# Provided data
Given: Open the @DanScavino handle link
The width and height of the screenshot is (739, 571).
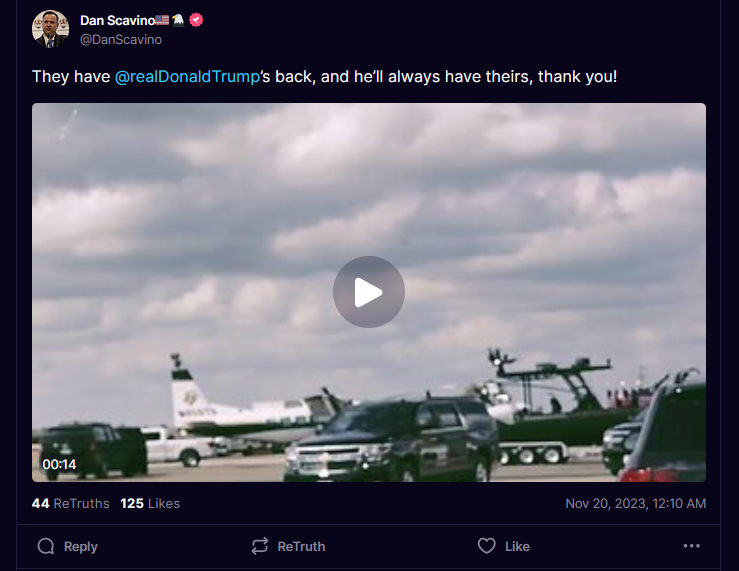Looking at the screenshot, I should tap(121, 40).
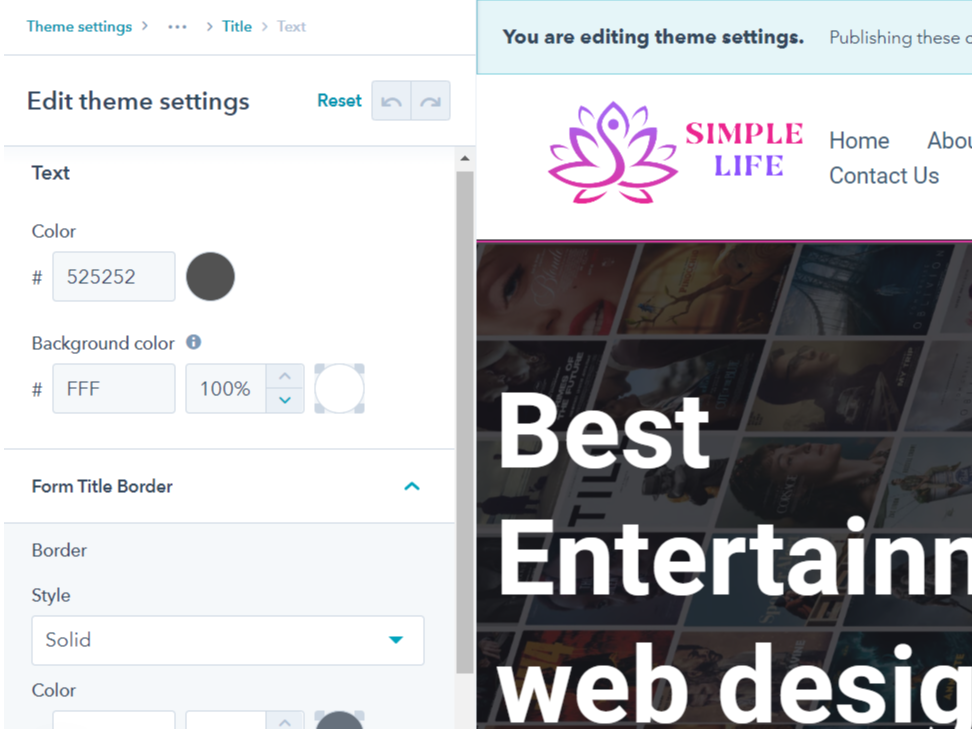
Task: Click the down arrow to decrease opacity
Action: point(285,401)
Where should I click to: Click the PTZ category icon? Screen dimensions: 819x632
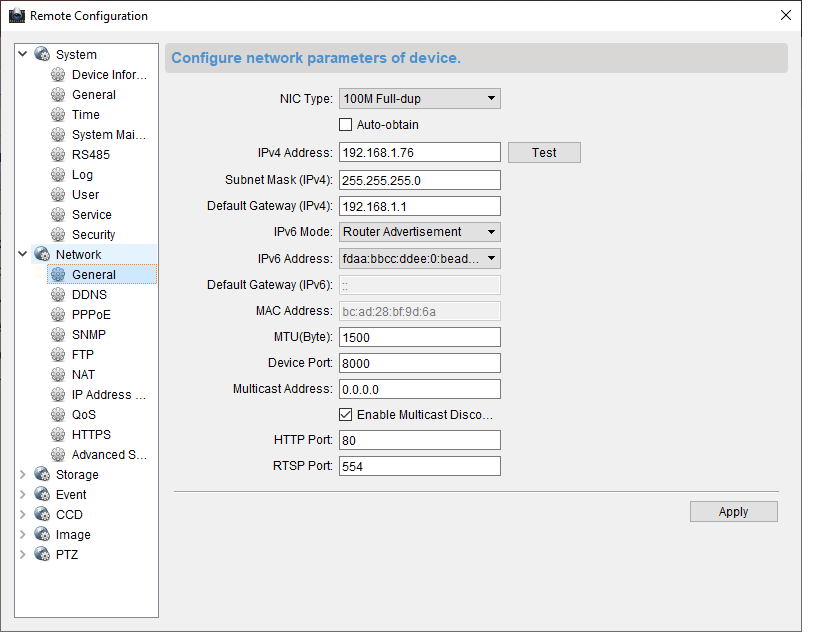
==
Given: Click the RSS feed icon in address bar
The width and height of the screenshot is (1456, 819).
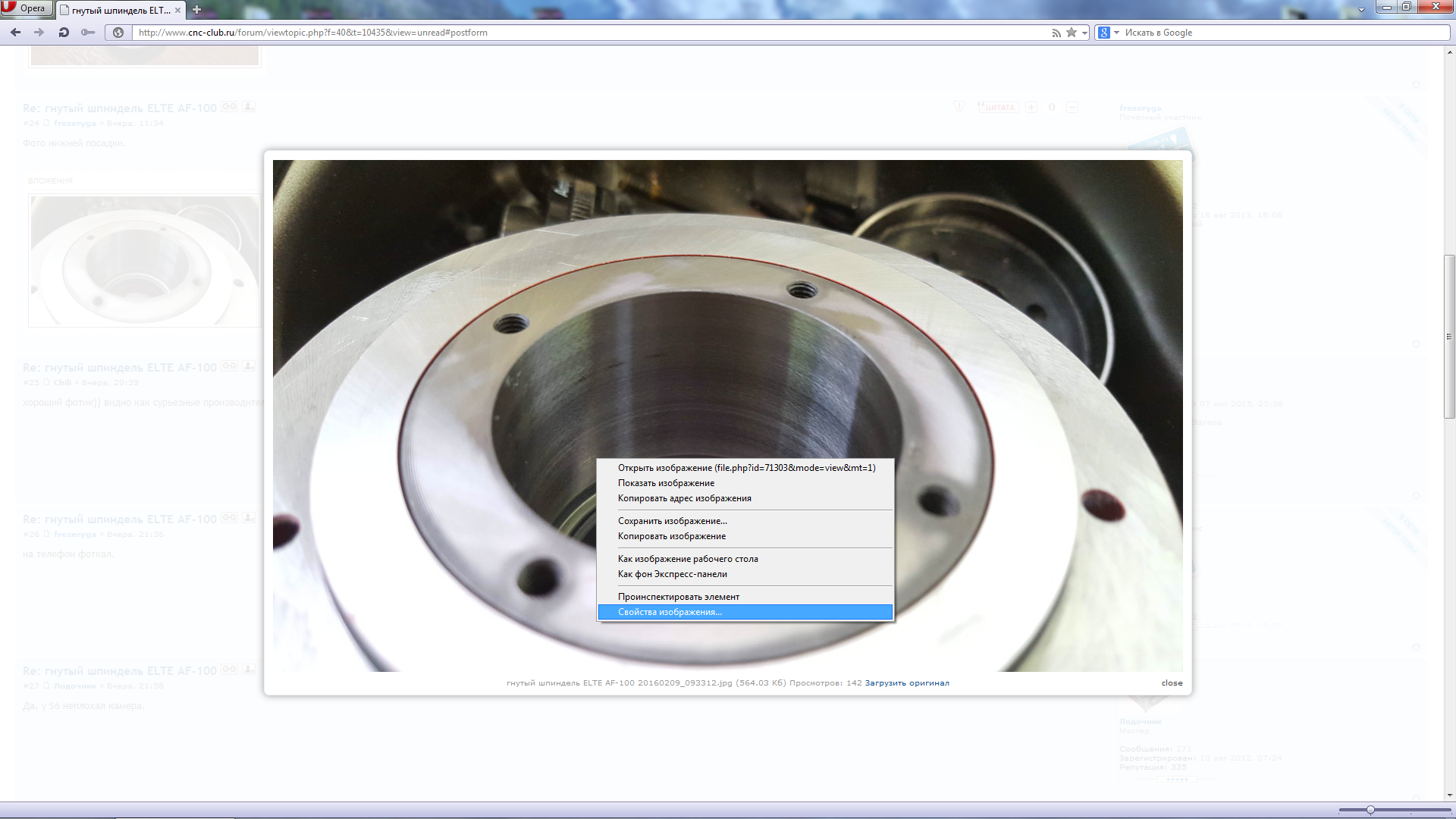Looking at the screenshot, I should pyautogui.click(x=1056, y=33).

# Exercise
Please collect every line above that contains the string "height", treating uppercase and lowercase as different, and copy each one out in full.

# Task solution
The width and height of the screenshot is (739, 571).
The width and height of the screenshot is (1456, 819).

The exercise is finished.